Requirement A: Reproduce the portion of the passage on multi-domain operations starting with "As MDO is essentially" and going on through "interoperable combined forces.".
Requirement B:
Answer these questions from the passage on multi-domain operations:
(i) What kind of operations does MDO lend itself well to?
(ii) Into what can future large-scale combat operations be broken down?
(iii) Besides robust logistical systems, which two force design demands are named?
Requirement C: Resume the passage on multi-domain operations after its final sentence.

As MDO is essentially integrated operations—i.e., complexes, or groupings of different operation types, extensively linked in complicated ways—they lend themselves well to large-scale combat operations. Future large-scale combat operations can be broken down into major operational tasks, which then point to operation types. Based on the MDO work already done, this means subordinate concepts for achieving information and decision advantage; striking with precision and mass; deploying and sustaining military power for optimal tempo; gaining advantage in land, sea, air, cyberspace and space battles; and consolidating gains. This then leads to force design demands: more survivable command, control, communications, computers, intelligence, surveillance and reconnaissance capabilities (C4ISR) than the enemy; robust logistical systems; and more integrated and interoperable combined forces.

Data to examine:
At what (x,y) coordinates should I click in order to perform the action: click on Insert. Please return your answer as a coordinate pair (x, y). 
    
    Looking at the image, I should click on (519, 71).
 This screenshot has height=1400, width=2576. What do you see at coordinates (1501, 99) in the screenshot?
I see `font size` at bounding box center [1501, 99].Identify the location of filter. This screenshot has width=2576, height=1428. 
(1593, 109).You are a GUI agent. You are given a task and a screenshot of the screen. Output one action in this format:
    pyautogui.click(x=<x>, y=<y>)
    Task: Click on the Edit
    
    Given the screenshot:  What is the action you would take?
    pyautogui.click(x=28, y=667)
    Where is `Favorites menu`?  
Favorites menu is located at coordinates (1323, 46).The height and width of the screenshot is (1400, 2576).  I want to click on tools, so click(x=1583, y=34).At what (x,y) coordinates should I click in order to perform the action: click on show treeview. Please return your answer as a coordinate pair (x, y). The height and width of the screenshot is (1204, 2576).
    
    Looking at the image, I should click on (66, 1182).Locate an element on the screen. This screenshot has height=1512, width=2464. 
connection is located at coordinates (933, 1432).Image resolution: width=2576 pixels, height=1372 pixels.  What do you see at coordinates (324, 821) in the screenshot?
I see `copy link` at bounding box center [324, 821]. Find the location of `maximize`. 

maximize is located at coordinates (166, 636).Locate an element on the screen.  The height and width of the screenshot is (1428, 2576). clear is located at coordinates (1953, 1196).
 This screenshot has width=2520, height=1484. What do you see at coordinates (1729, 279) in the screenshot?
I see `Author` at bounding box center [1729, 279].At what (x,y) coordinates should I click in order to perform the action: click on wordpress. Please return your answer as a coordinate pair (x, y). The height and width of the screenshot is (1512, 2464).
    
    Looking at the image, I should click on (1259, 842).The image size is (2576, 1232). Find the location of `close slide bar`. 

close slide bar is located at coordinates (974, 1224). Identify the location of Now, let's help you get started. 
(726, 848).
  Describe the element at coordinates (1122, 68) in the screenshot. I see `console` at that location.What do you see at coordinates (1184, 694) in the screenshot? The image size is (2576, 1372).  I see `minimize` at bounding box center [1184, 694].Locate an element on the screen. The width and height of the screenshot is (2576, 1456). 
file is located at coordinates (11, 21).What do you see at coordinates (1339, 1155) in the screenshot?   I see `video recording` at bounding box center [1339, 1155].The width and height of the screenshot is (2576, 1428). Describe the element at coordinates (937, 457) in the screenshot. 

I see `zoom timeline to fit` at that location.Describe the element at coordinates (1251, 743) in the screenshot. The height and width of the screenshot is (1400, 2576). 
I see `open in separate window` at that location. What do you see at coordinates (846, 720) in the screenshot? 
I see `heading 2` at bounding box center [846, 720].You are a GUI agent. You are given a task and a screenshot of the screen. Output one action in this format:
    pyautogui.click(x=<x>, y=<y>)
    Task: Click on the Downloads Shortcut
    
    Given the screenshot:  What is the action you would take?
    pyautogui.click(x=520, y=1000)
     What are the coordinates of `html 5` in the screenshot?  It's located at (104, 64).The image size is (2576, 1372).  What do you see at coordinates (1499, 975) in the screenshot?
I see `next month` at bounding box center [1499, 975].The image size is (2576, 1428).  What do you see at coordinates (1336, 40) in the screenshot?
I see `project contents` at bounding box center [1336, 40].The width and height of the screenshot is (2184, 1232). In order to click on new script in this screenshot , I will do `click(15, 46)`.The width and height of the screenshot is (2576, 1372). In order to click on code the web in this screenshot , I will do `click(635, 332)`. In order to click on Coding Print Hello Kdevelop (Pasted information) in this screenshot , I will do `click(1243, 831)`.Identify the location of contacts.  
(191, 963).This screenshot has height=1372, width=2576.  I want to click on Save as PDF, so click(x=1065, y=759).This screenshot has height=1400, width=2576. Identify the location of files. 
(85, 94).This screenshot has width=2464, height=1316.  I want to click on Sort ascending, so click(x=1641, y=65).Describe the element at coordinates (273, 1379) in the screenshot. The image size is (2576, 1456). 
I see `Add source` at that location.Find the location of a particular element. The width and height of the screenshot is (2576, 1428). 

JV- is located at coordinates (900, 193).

Final answer A:
As MDO is essentially integrated operations—i.e., complexes, or groupings of different operation types, extensively linked in complicated ways—they lend themselves well to large-scale combat operations. Future large-scale combat operations can be broken down into major operational tasks, which then point to operation types. Based on the MDO work already done, this means subordinate concepts for achieving information and decision advantage; striking with precision and mass; deploying and sustaining military power for optimal tempo; gaining advantage in land, sea, air, cyberspace and space battles; and consolidating gains. This then leads to force design demands: more survivable command, control, communications, computers, intelligence, surveillance and reconnaissance capabilities (C4ISR) than the enemy; robust logistical systems; and more integrated and interoperable combined forces.

Final answer B:
(i) Large-scale combat operations.
(ii) Major operational tasks.
(iii) More survivable C4ISR capabilities than the enemy, and more integrated and interoperable combined forces.

Final answer C:
CONCLUSION: FUTURE WAR AND JOINT OPERATIONS

Experimentation to analyze and assess whether future MDO will work is critical. These efforts should begin with a reasoned set of required capabilities for a projected future joint force. Given U.S. geostrategic realities, likely future national security strategy and threats posed by potential adversaries, this future joint force will have to be a globally integrated “response” force. Needed future joint force capabilities may be derived from analysis of future joint response operational demands given large-scale threats, a hostile environment (for access), and requirements for forced entry. Using a joint force capabilities study from the past, templated capabilities should include: C4ISR and missile defenses; long-range precision strike leading to theater precision and large-area attack; forward deployed building to early entry forces; direct assault/insertion building to full spectrum forces; and theater support.39 From these future required capabilities, broad actions that describe how these capabilities contribute to a theory of victory can be identified, e.g., protect and maintain forces through effective C4ISR (prevent surprise) and missile defense; suppress and disrupt at range; maneuver in ways that maximize surprise; concentrate effects; and mass for battles.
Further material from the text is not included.